▶ [Task to carry out] Reproduce the rows from the line with "Where should I" to the line with "click(260, 146)", both included, with each request left unchanged and each click coordinate in the answers multiplied by 1.85 and rounded to a whole number, halves up. Omit the pictures.

▶ [Data for processing]
- - -

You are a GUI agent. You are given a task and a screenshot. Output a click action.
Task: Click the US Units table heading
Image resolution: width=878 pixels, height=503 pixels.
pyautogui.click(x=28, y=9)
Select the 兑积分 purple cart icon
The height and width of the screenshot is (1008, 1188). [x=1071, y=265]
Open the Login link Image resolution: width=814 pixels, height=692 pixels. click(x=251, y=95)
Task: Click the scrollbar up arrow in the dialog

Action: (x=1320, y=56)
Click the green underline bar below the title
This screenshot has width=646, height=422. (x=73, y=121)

- - -

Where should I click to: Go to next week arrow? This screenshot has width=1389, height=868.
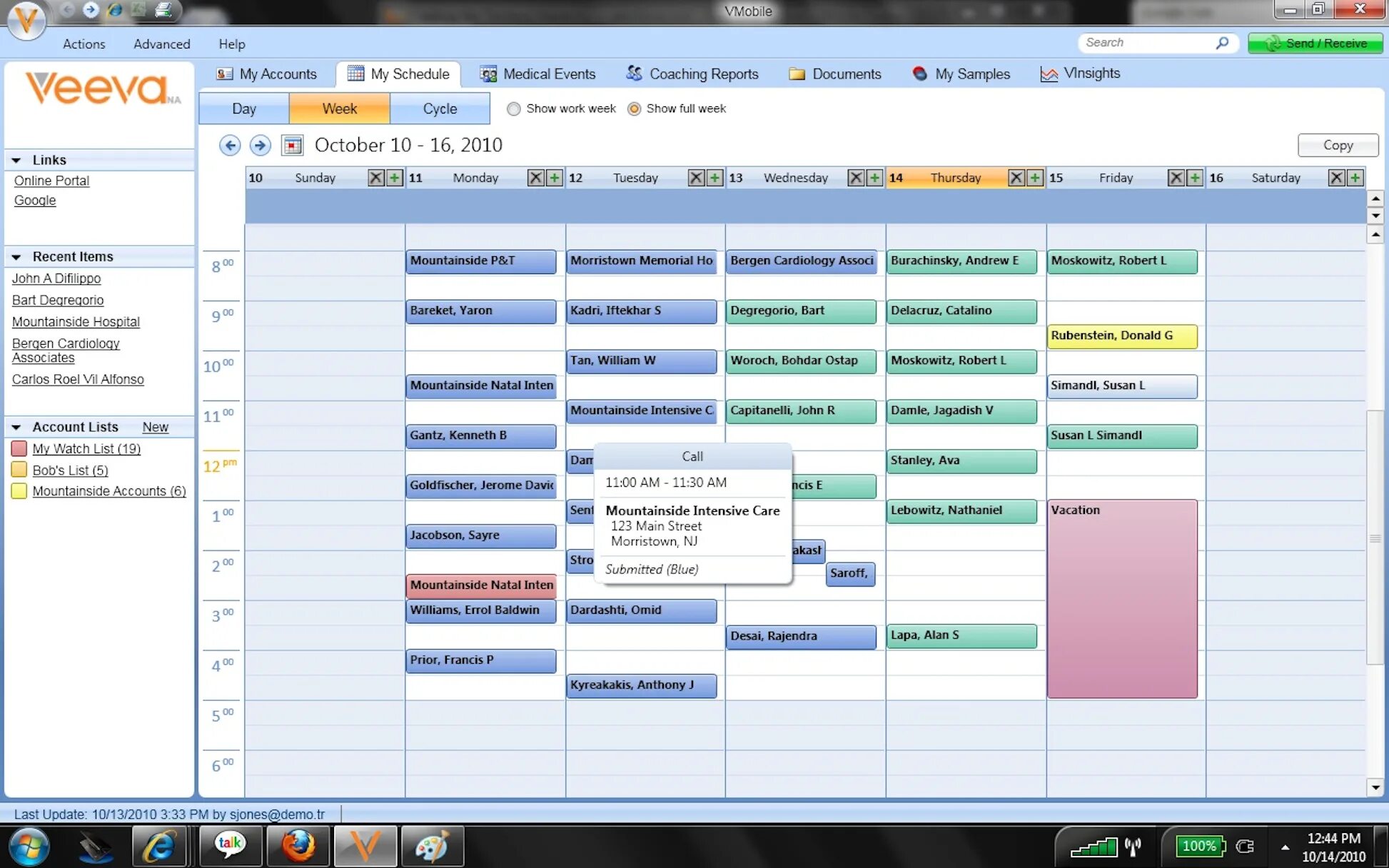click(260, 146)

- - -

▶ [Solution to the problem]
Where should I click to: Go to next week arrow? This screenshot has width=1389, height=868.
click(481, 270)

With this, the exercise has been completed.